Analysis of GPU memory usage of CNN convolutional neural network model

1. Reference materials

A brief discussion on deep learning: how to calculate the memory usage of models and intermediate variables
How to make precise use of video memory in Pytorch

2. Related introduction

0. Preliminary knowledge

For the convenience of calculation, this article performs unit conversion according to the following standards:

1G = 1000MB
1 MB = 1000 KB
1 K = 1000 Byte
1 B = 8 bits

1. Calculation method of model parameters

Reference blog: Parameter amount and calculation amount calculation method of CNN convolutional neural network model (concept version)

2. Data type of tensor

Data type	dtype	CPU tensor	GPU tensor
32-bit floating point	`torch.float32` or `torch.float`	`torch.FloatTensor`	`torch.cuda.FloatTensor`
64-bit floating point	`torch.float64` or `torch.double`	`torch.DoubleTensor`	`torch.cuda.DoubleTensor`
16-bit floating point	`torch.float16` or `torch.half`	`torch.HalfTensor`	`torch.cuda.HalfTensor`
8-bit integer (unsigned)	`torch.uint8`	`torch.ByteTensor`	`torch.cuda.ByteTensor`
8-bit integer (signed)	`torch.int8`	`torch.CharTensor`	`torch.cuda.CharTensor`
16-bit integer (signed)	`torch.int16` or `torch.short`	`torch.ShortTensor`	`torch.cuda.ShartTensor`
32-bit integer (signed)	`torch.int32` or `torch.int`	`torch.IntTensor`	`torch.cuda.IntTensor`
64-bit integer (signed)	`torch.int64` or `torch.long`	`torch.LongTensor`	`torch.cuda.LongTensor`

Typically, model training uses the following two data types:

float32 Single precision floating point type;
int32 Integer type.

8bit‘s integer occupies a space of 1B, and 32bit‘s floating-point float occupies a space of 4B . The double double-precision floating point type and long integer type are generally not used in normal model training.
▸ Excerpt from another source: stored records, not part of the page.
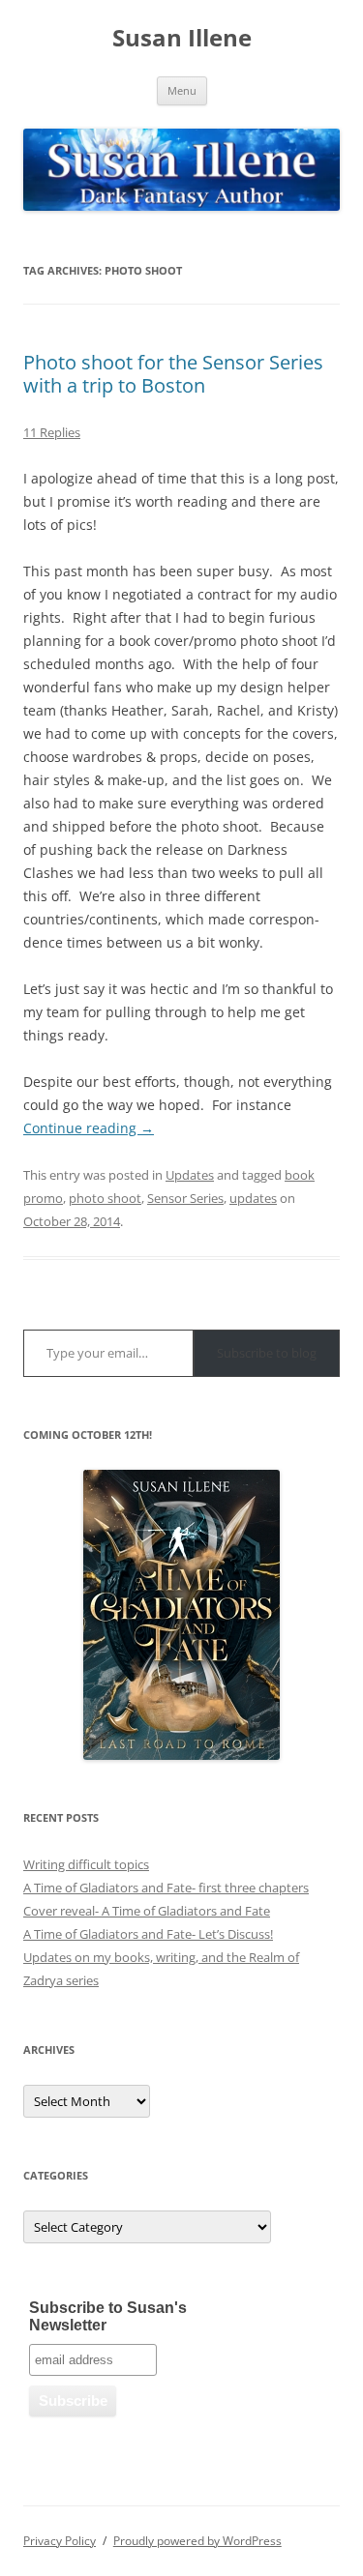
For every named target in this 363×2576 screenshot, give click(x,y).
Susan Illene (182, 38)
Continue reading (88, 1128)
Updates (190, 1175)
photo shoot (105, 1198)
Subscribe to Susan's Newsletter (108, 2316)
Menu (182, 90)
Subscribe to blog (267, 1352)
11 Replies (51, 432)
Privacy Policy (59, 2540)
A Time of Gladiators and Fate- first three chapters (166, 1887)
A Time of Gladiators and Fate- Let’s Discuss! (148, 1934)
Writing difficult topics (86, 1864)
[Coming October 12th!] (181, 1615)
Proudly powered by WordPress (197, 2540)
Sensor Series (185, 1198)
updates (253, 1198)
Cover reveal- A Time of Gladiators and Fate (146, 1910)
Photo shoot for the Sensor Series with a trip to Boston (173, 373)
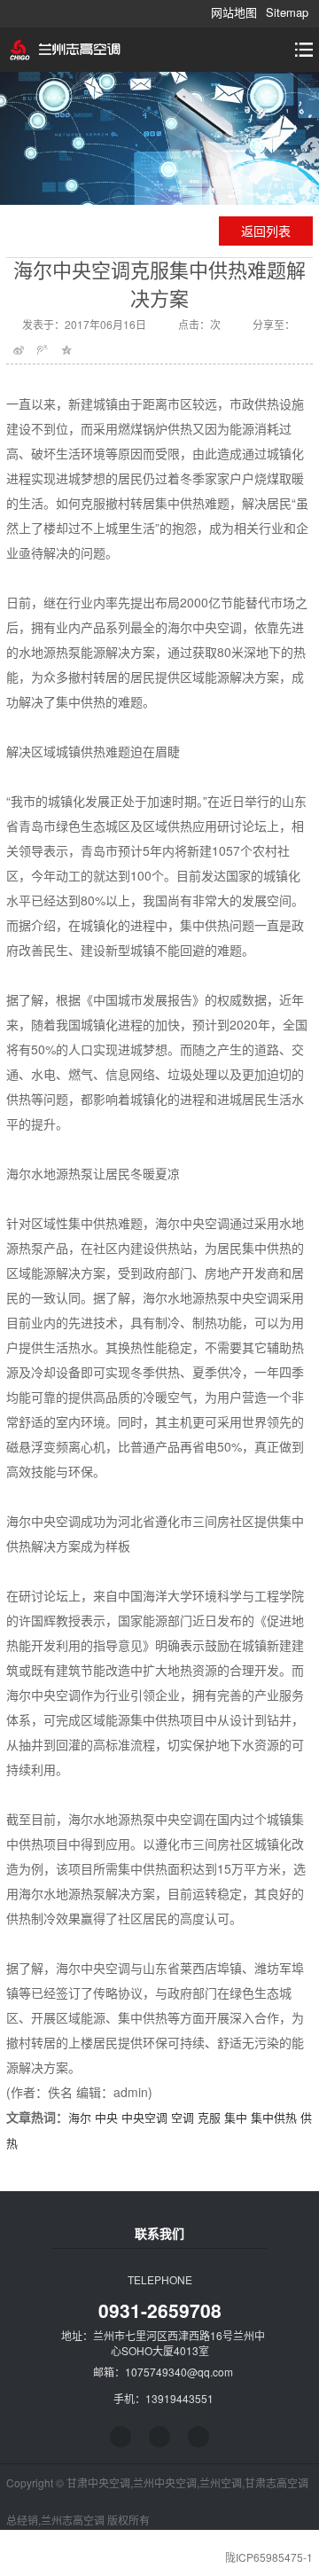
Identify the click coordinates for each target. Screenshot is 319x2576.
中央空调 (144, 2117)
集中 (235, 2117)
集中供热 (274, 2117)
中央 (106, 2117)
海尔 (79, 2117)
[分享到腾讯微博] (42, 350)
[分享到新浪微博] (18, 350)
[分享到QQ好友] (159, 2436)
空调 (182, 2117)
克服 (209, 2117)
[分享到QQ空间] (66, 350)
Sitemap (287, 12)
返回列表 (266, 230)
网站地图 (234, 12)
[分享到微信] (198, 2436)
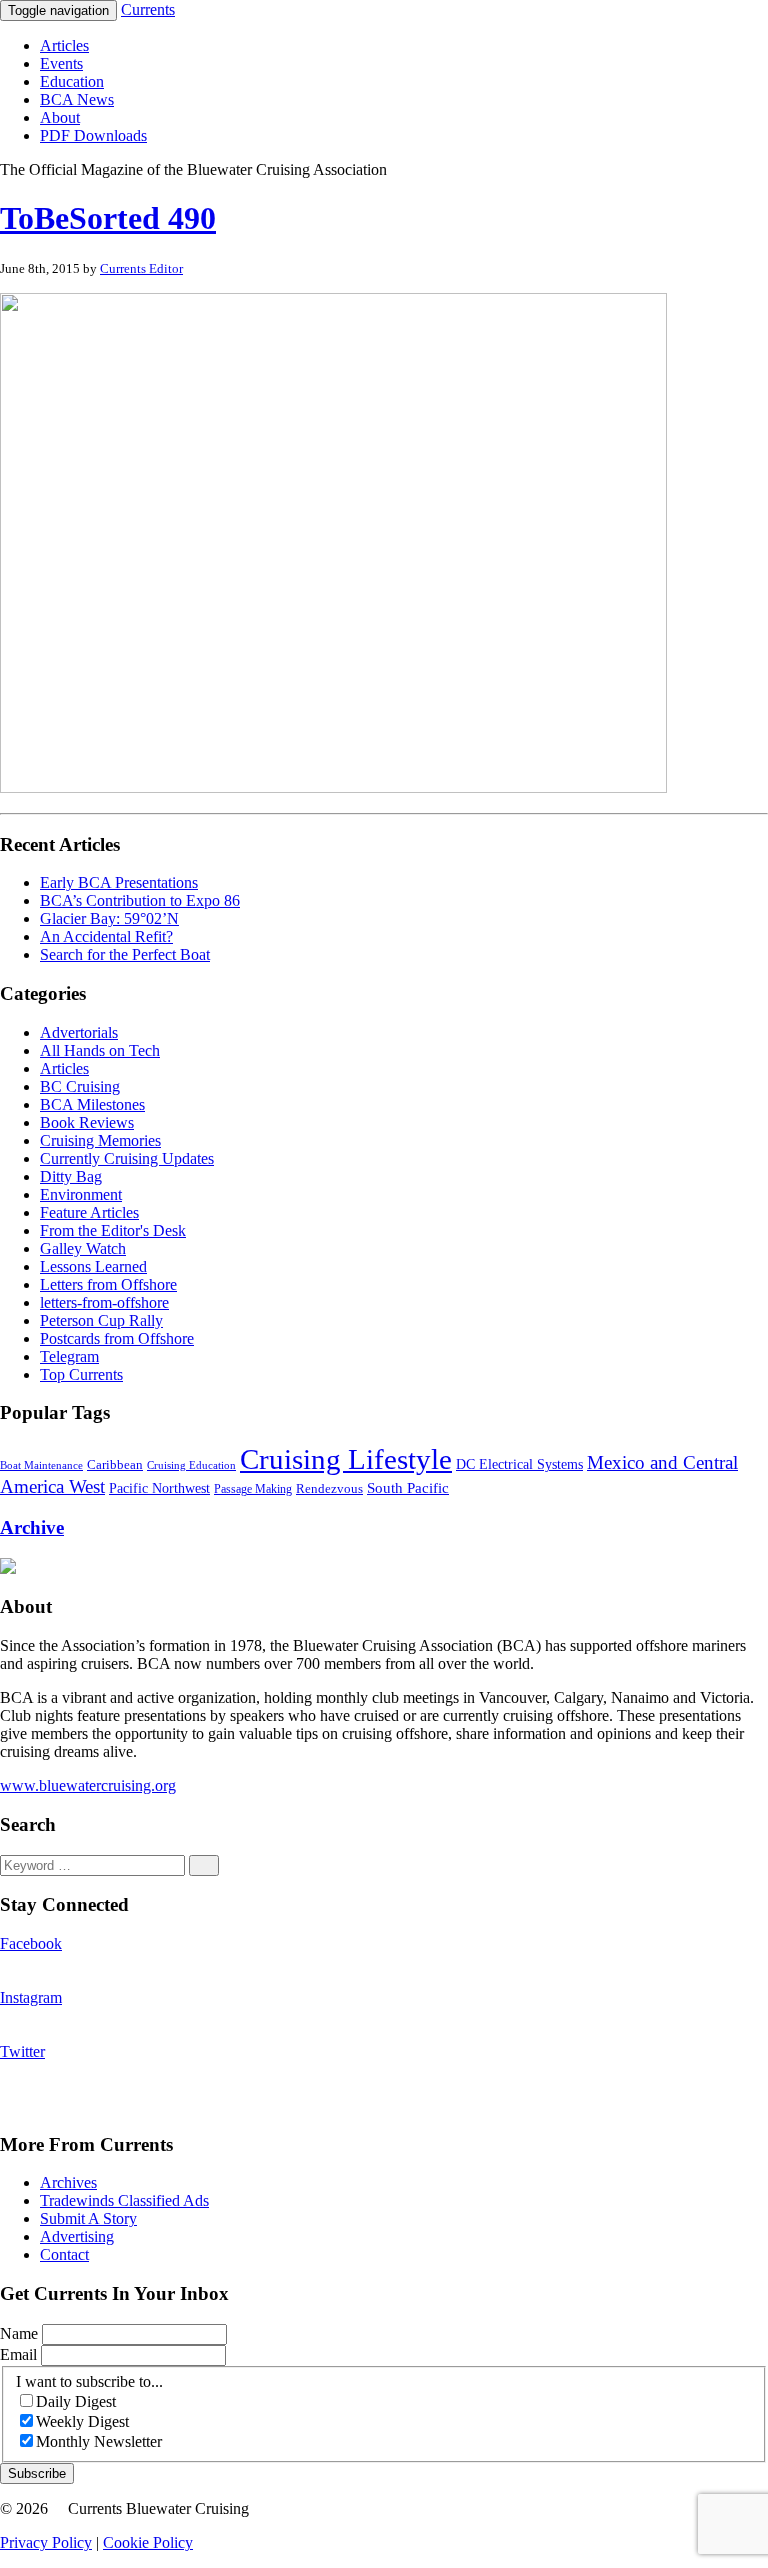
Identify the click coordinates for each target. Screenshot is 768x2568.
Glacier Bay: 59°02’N (109, 918)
Consumer-grade graphics cards are optimized for single-precision calculations, and server-grade graphics cards are optimized for double-precision calculations.

3. About `inplace=False`

We all know that the activation function Relu() has a default parameter inplace, which is set to False by default. When set to True, the new value we calculate through relu() will not occupy new space, but directly overwrite the original value. This is why some memory can be saved when the inplace parameter is set to True.

3. Introduction to video memory usage

0. Introduction

torch.FatalError: cuda runtime error (2) : out of memory at /opt/conda/conda-bld/pytorch_1524590031827/work/aten/src/THC/generic/THCStorage.cu:58

The program crashed due to insufficient video memory. It is necessary to learn to calculate the size of the video memory occupied by the model and intermediate variables.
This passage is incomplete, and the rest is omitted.